In view of the above the following suggestions are made:
Specific proactive steps can be taken by introducing programmes that are aimed at stress prevention.

  • Holistic stress relief is a program followed to reduce and alleviate chronic and acute stress at the physical, mental or spiritual levels. Easing in one area, impacts positively on another level. This approach impacts your mind, body and spirit in a powerful way and will lead to a continuum of health and illness as it increases your self-awareness and gives you a way in which you can develop inner peace and better physical health. Of the essence here is your mental, physical and emotional habits which either enhances or negates your health and moves you along the continuum. Once you are aware of the real problems causing physical and mental distress, the natural stress relievers that will help you will become obvious.
  • Mindfulness means the building of self-awareness and frustration tolerance in stressful conditions. Exercises on how to stay calm in a daring classroom situation, noticing, accepting and letting go of negative thoughts. Practise breathing and self-awareness techniques in the classroom, relaxing the tensions by implementing relaxation techniques in class. Use mindful walking, drawing and listening.
  • Cognisance of the role of thoughts, feelings, body and behaviour in stress response, the exploring of the internal world in stressful conditions — understanding “self-developed individual patterns” — the role of thoughts, feelings, body and behaviour in stress response, team teaching, regular feedback and workload division and by just being aware of stress indicators such as teacher absenteeism, missing deadlines and making careless mistakes.
  • The viewing of stress from the learners angle — building sustainable stress management capabilities for students in the classroom (helping to gain insights into “the teacher’s self-developed individual patterns”, calming the body, clearing the mind, maintaining emotional balance, building and nurturing kind connections). Supporting students when dealing with stressful (exams, public speaking) and traumatic experience (accidents, losses, violence). Self-reflection as a protective factor of self-care.
  • Maintaining newly-learned skills in stress management, review key learning points, personal action plan, action plan for classroom, feedback to the trainer using creativity technique.

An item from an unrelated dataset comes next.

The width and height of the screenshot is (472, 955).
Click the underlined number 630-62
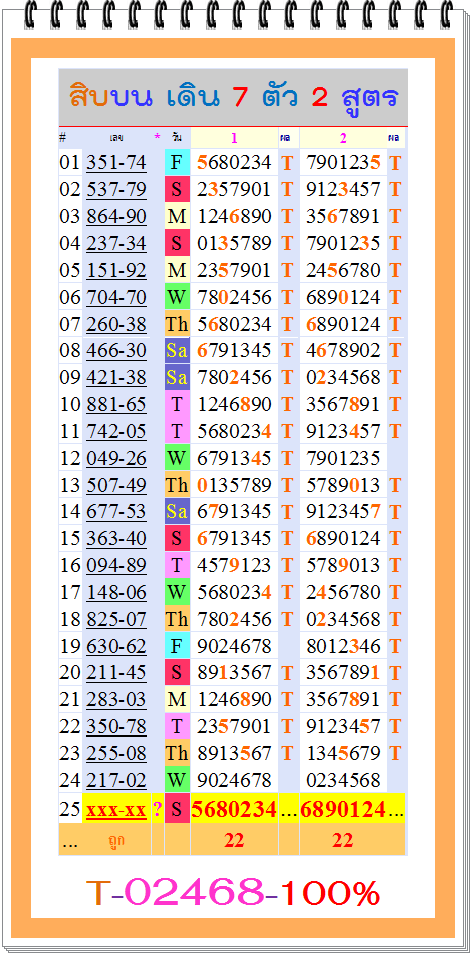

Celebrate teachers at regular meetings to create a win-win feeling in the school; regular staff meetings should be held to give teachers an opportunity to air their views; management to have an open-door policy for discussions with individual staff members; utilizing of social media such as WhatsApp and Facebook should be available for communication between teachers and management; provision should be made for teachers to get involved in informal stress-reducing methods such as exercises and clubs; teachers are free to enrol as individuals in the official departmental stress-support programmes.

Conclusion

The information acquired indicates that management of stress is of significance to prevent it from escalating and forcing teachers out of the system. There is an urgent need to support managers and individual teachers with stress-management skills. The Provincial Department of Education and School Management Teams have to be made aware of the role it should play in managing teachers’ stress.